Longview Tea Company Ltd Share Price directors Report

Dear Members,

We have pleasure in presenting the Annual Report together with the Financial Statements of the Company for the year ended 31st March, 2024.

Financial Results

The financial performance of the Company is summarized herein below:

(Amount in Rs.000)

Particulars

31st March, 2024 31st March, 2023
Profit before Finance Cost, Depreciation andAmortization & Tax 18748.05 1027.06

less: finance cost

41.06 41.90
Depreciation and amortization 409.96 355.27
Profit/ (Loss) before Tax 18297.03 629.89
Less:tax expense
Current tax 2854.34 2613.08
For earlier years (1320.44) -
Deferred tax 1549.10 (348.50)
Profit/(Loss) for the year 15214.03 (1634.69)
Other Comprehensive Income 129.57 (55.80)
Total Comprehensive Income for the year 15343.60 (1690.49)

Review of Operations

Revenues with other income for financial year ended 31st March, 2024 stood at Rs. 3,42,29,691/- and profit before tax at Rs. 1,82,97,036.94/- and profit for the year after tax was Rs. 1,52,14,040.47/-.

Dividend & Reserves

To conserve the resources of the Company, no dividend is recommended for the Financial Year under reference and the Company has not transferred any amount to the General Reserve during the financial year ended 31st March, 2024. Subsidiaries/Associate Companies The Company does not have any Subsidiary or Associate Company.

Directors & KMP

The Board consists of non-executive directors including independent directors who have wide and varied experience in different disciplines of corporate functioning. In terms of Articles of Association of the Company read with section 150, 152 of the Companies Act, 2013, Shri Yashwant Kumar Daga (DIN:00040632), is retiring by rotation at the ensuing Annual General Meeting and being eligible offered himself for re-appointment. The Board recommends his re-appointment to the members of the Company in the ensuing Annual General Meeting. Smt. Santosh Devi Mall (Din: 07094393) Non-Executive Non-Independent Director, has resigned from the directorship of the Company w.e.f. April 06, 2023.

Based on the recommendation of the Nomination & Remuneration Committee, the Board at its meeting held on 6th April, 2023 had approved the appointment of Smt. Sujata Pandey as Company Secretary and Compliance Officer (Key Managerial Personnel) w.e.f. 6th April, 2023.

The brief resume and other details relating to the Directors, who are to be appointed/ re-appointed as required under the Companies Act, 2013, SEBI (Listing Obligations and Disclosure Requirements) Regulations, 2015 (Listing Regulations) and Secretarial Standard on General Meetings (SS-2) are provided in the Notice of the Annual General Meeting forming part of the Annual Report.

Declaration from Independent Directors

All Independent directors have submitted their declaration under section 149(7) of the Companies Act, 2013 that they meet the criteria of Independence as provided under section 149(6) of the Companies Act, 2013 and SEBI (LODR) Regulations, 2015.

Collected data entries
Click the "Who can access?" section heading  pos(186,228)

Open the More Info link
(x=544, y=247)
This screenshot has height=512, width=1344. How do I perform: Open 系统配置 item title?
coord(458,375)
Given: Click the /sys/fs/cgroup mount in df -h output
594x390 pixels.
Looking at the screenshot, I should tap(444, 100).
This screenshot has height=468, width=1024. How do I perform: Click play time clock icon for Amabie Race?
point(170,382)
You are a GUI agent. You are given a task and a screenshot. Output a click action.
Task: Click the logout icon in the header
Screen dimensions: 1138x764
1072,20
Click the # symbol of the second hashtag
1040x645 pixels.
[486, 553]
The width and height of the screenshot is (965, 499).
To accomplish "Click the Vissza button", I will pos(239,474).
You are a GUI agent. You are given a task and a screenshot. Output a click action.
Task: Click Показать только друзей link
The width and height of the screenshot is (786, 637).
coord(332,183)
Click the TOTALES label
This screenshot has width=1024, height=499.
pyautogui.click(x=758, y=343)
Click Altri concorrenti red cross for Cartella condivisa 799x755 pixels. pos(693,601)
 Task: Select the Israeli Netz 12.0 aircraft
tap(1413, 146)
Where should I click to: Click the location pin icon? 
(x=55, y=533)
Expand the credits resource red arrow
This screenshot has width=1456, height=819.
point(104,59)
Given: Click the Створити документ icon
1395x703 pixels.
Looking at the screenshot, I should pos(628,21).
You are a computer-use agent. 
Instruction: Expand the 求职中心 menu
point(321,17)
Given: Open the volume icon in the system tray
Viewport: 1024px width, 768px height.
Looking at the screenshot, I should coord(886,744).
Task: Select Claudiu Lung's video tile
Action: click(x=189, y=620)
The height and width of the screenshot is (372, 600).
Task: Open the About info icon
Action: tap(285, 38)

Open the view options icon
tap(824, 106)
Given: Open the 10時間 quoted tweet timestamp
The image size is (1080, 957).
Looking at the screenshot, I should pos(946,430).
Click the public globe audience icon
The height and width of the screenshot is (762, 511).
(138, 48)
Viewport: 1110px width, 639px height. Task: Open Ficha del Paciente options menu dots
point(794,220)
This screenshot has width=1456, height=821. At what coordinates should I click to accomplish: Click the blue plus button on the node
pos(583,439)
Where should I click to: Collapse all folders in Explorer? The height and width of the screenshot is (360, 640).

- To do
Duplicate the part of the directors' report above, starting with "Review of Operations" and going on through "was Rs. 1,52,14,040.47/-.".

- Solution to this problem
Review of Operations

Revenues with other income for financial year ended 31st March, 2024 stood at Rs. 3,42,29,691/- and profit before tax at Rs. 1,82,97,036.94/- and profit for the year after tax was Rs. 1,52,14,040.47/-.